Sean Robert Jamieson (born March 2, 1989) is a Canadian former professional baseball infielder.

==Amateur career==
Jamieson attended Holy Trinity Catholic Secondary School in Simcoe, Ontario and then Niagara County Community College where he maintained a 3.98 grade point average and won a NJCAA Division III Gold Glove award in 2009. After two years at NCCC, Jamieson accepted a full scholarship offer to play at Canisius over competing offers from South Florida and Pittsburgh. Jamieson was named the Metro Atlantic Athletic Conference Co-Player of the Year as well as the MAAC Male Student-Athlete of the Year and was also selected for the Capital One Academic All-America Second-Team in 2011.

==Professional career==
===Oakland Athletics===
The Oakland Athletics selected Jamieson in the 17th round (526th overall) of the 2011 Major League Baseball draft. He made his professional debut with the Low-A Vermont Lake Monsters, hitting .235 with three home runs, 21 RBI, and 27 stolen bases in 69 games.
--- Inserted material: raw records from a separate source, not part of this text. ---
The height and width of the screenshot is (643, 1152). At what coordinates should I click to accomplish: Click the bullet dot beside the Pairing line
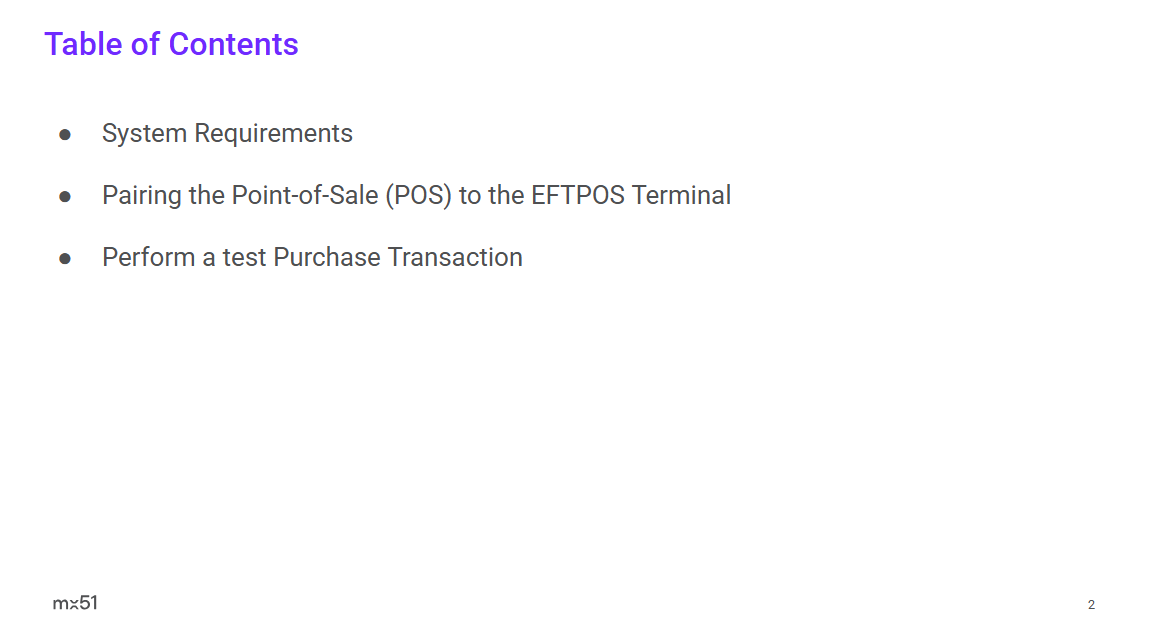tap(65, 196)
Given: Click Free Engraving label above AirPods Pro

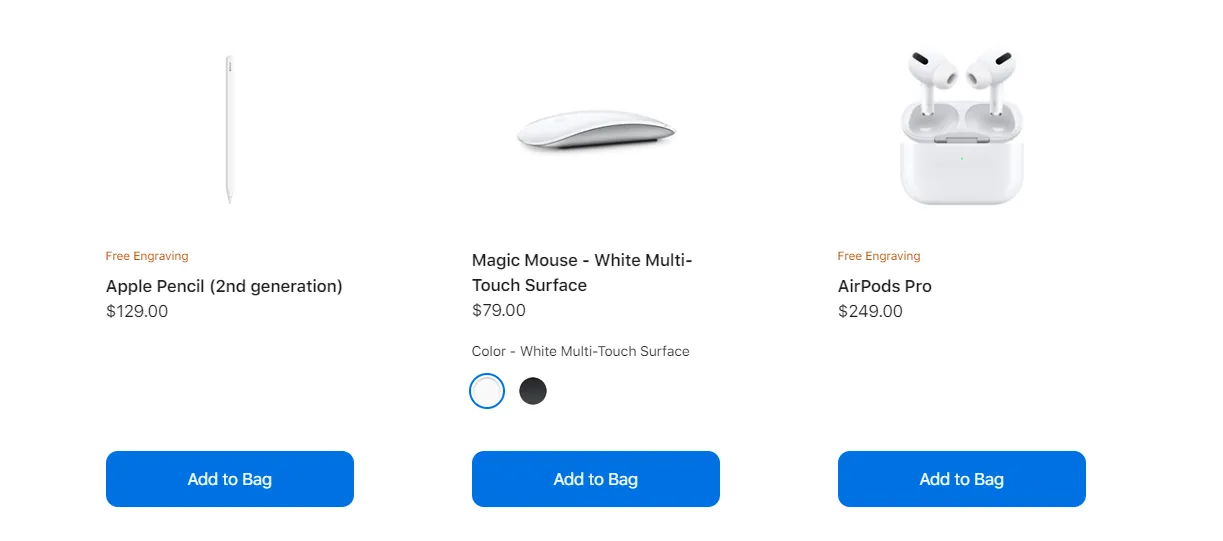Looking at the screenshot, I should (x=879, y=256).
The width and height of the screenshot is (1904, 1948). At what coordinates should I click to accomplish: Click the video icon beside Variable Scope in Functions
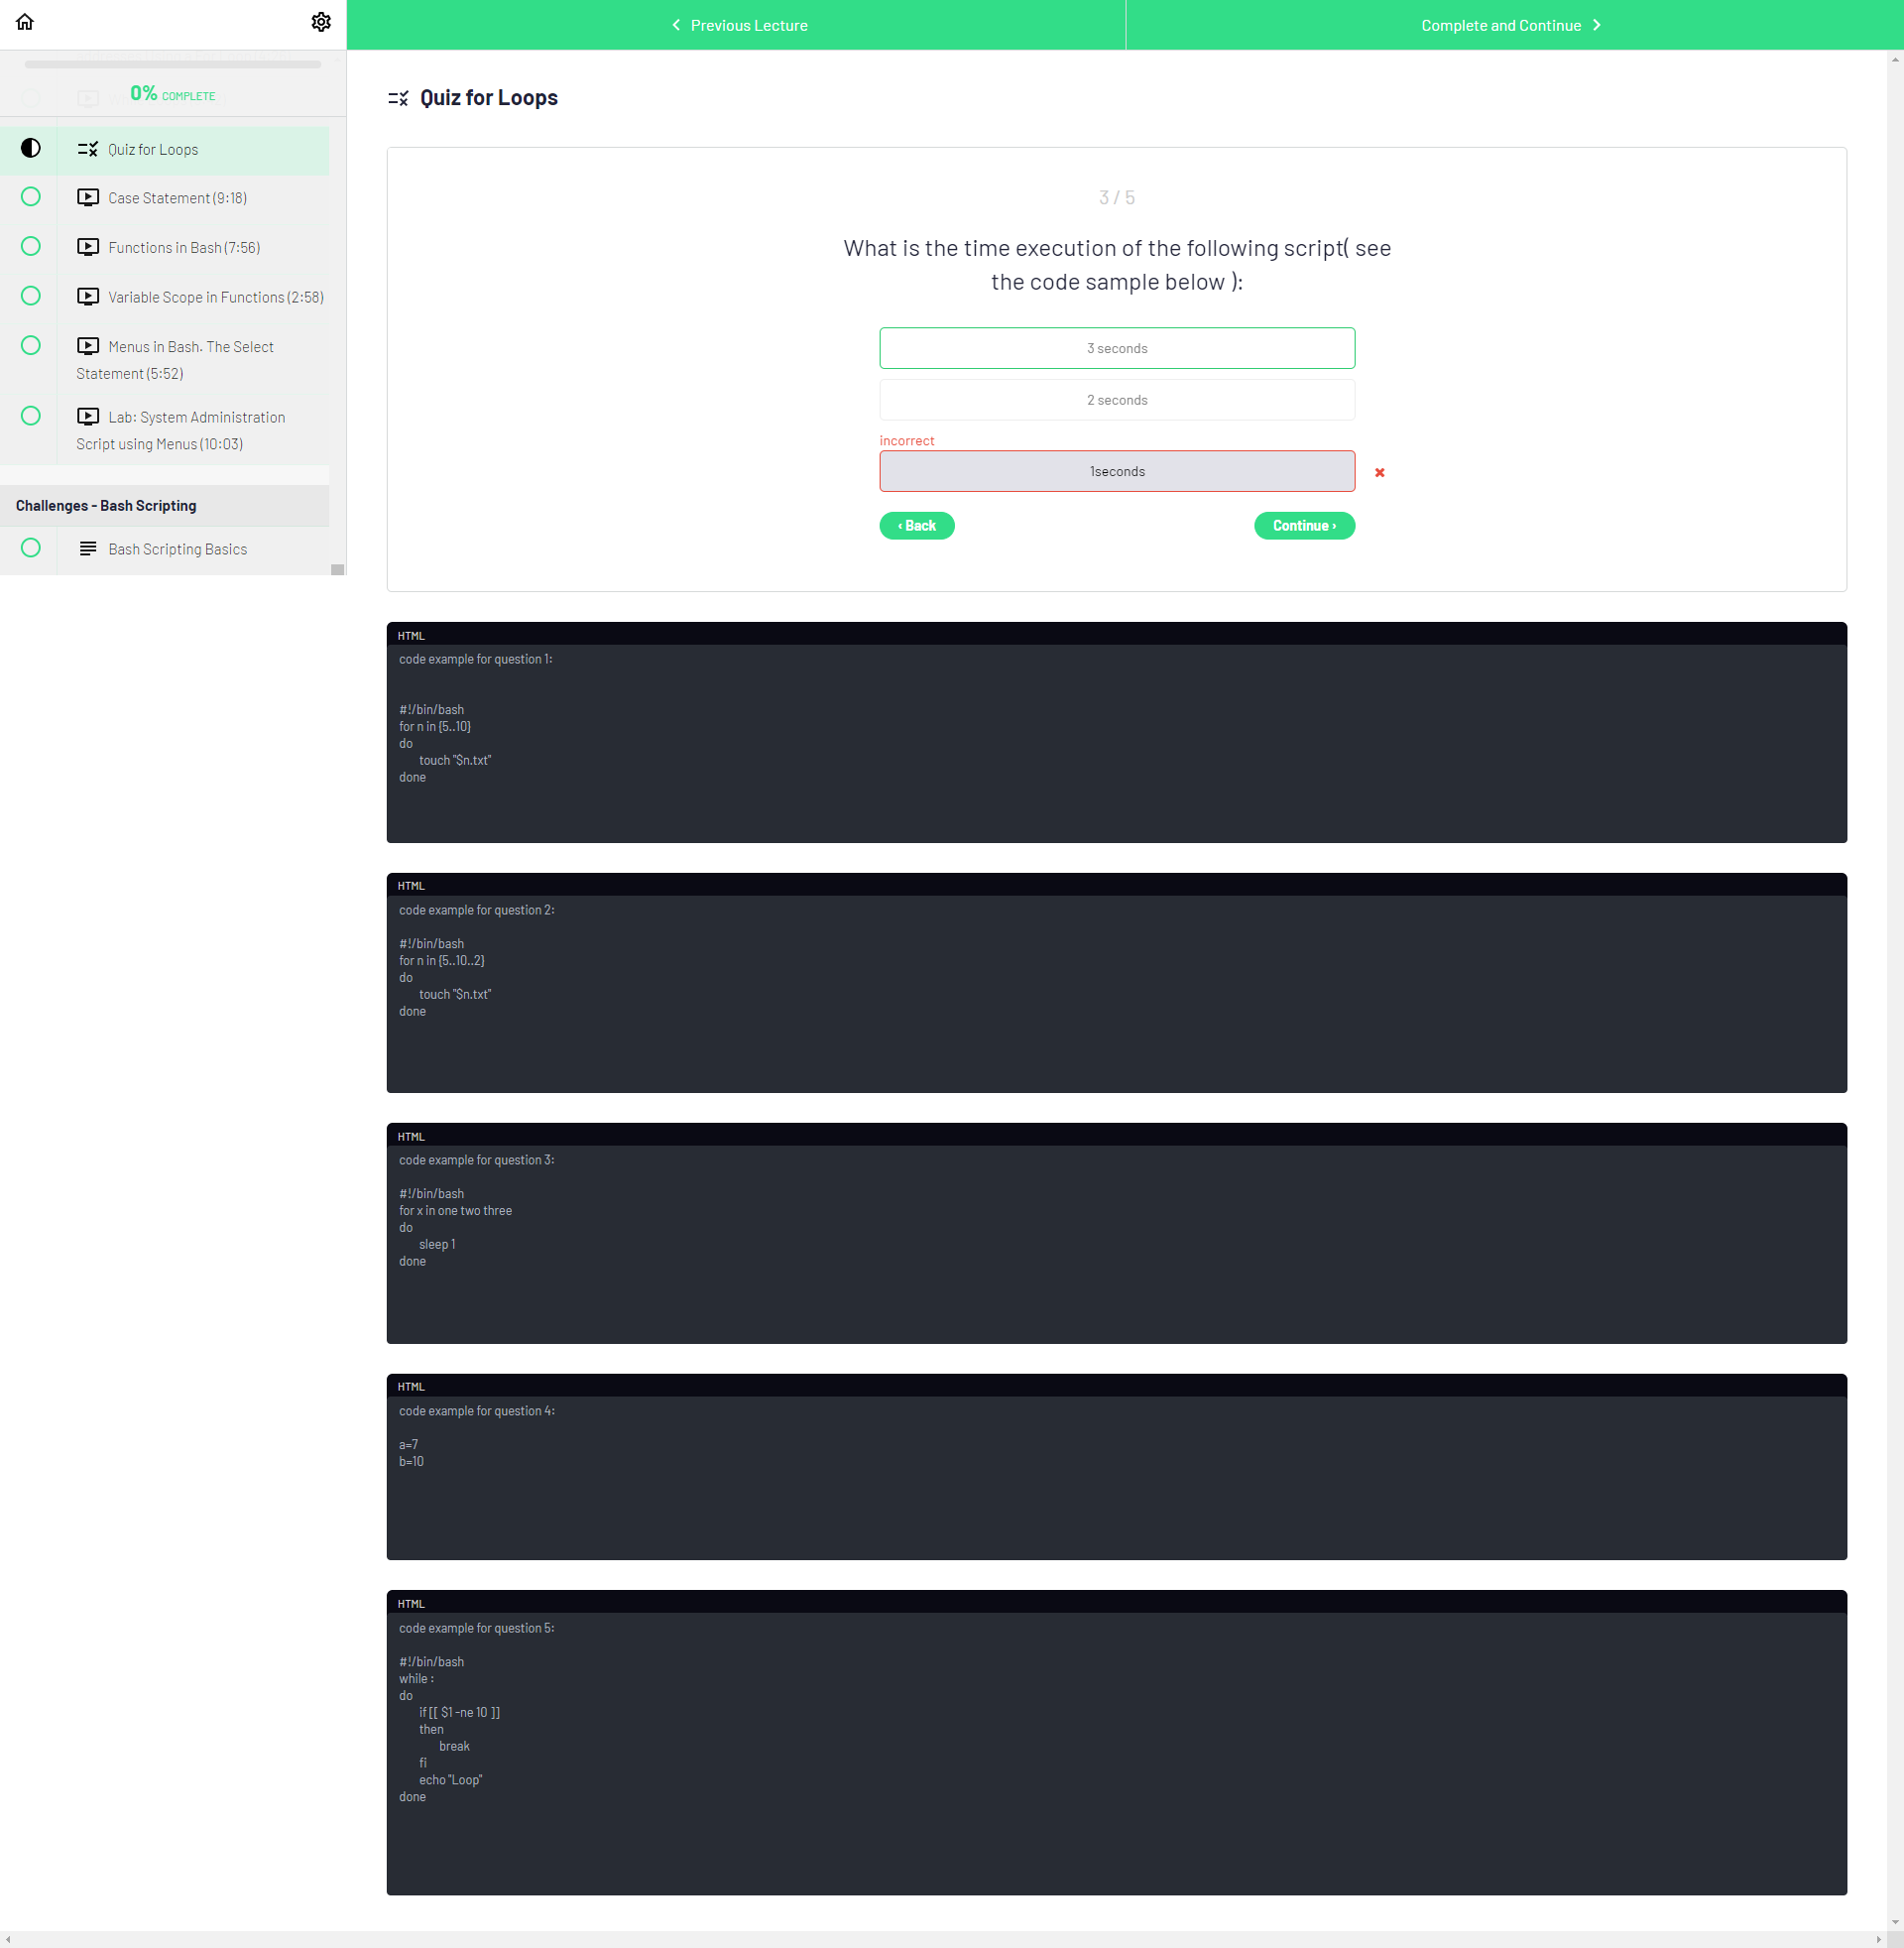[88, 297]
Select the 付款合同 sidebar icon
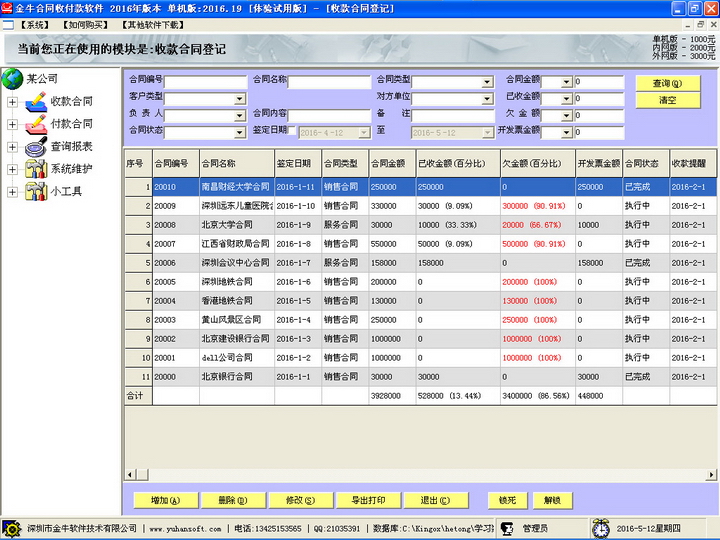The image size is (720, 540). pos(36,124)
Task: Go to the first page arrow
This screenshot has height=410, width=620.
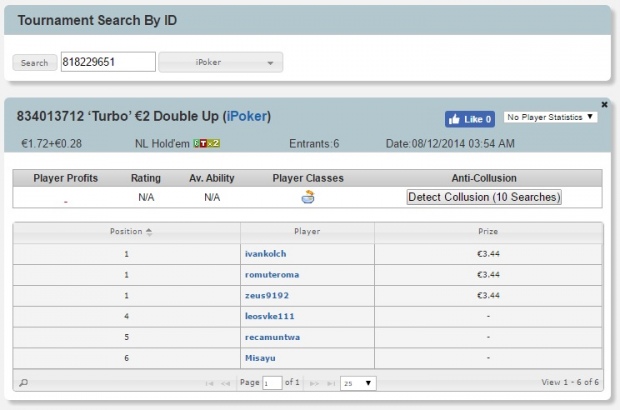Action: (x=210, y=383)
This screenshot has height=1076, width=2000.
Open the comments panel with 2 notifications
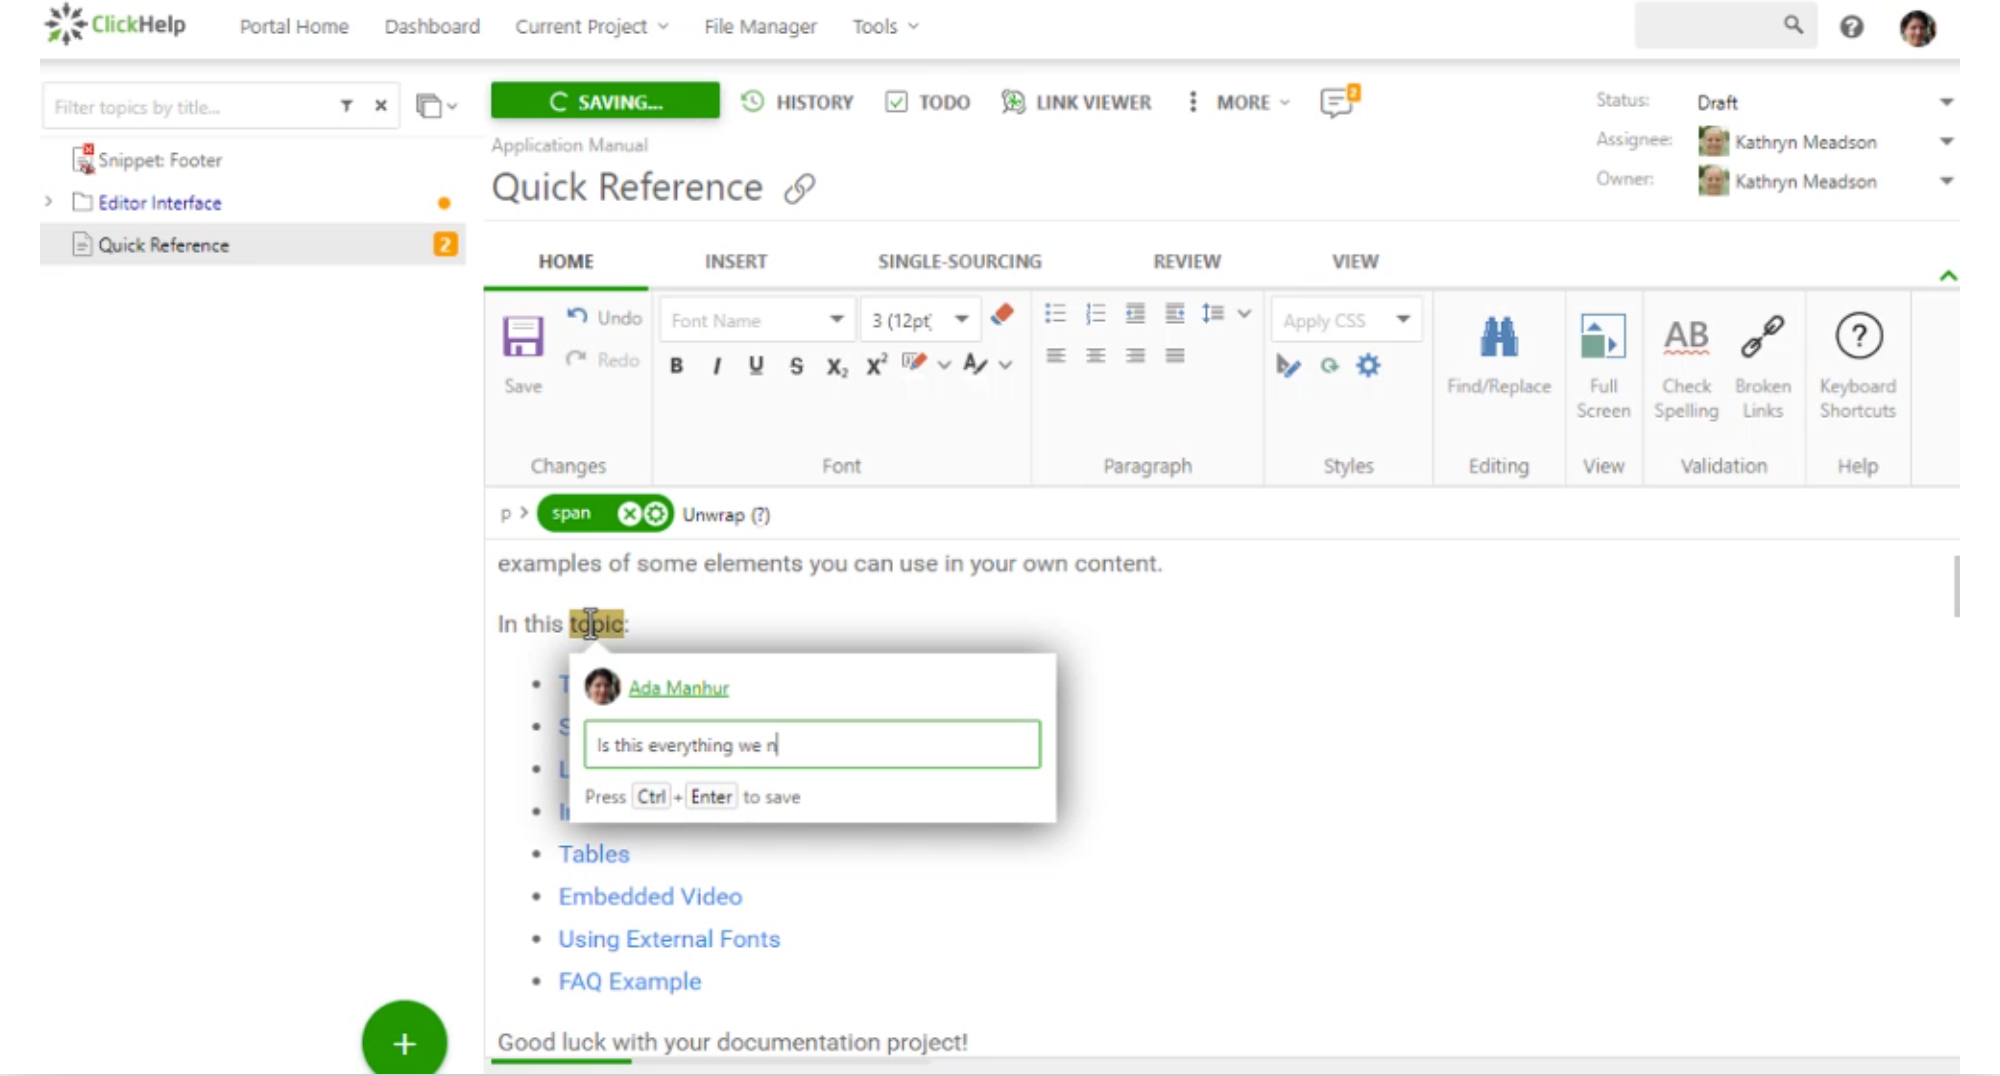pos(1337,101)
In 2012, Jamieson made 119 appearances for the Single-A Burlington Bees, batting .234/.345/.379 with 10 home runs, 49 RBI, and 25 stolen bases.

===Arizona Diamondbacks===
The Athletics traded Jamieson to the Arizona Diamondbacks in exchange for Stephen Drew on August 21, 2012. He played in 14 games down the stretch for the Single-A South Bend Silver Hawks, hitting .327/.431/.473 with one home run, seven RBI, and five stolen bases.

During the 2013 campaign, Jamieson made 122 appearances for the High-A Visalia Rawhide, slashing .287/.370/.462 with 11 home runs, 53 RBI, and 11 stolen bases.

Jamieson spent the 2014 season with the Double-A Mobile BayBears, playing in 91 games and batting .298/.362/.429 with five home runs, 33 RBI, and six stolen bases. He returned to Mobile in 2015, slashing .272/.376/.381 with six home runs, 14 RBI, and 10 stolen bases across 92 appearances.

Jamieson played for the Canadian national baseball team in the 2015 Pan American Games and 2015 WBSC Premier12. He made 77 appearances for the Triple-A Reno Aces in 2016, hitting .244/.311/.326 with one home run and 18 RBI.

Jamieson retired from baseball on June 13, 2017, having not played during the regular season due to an injury.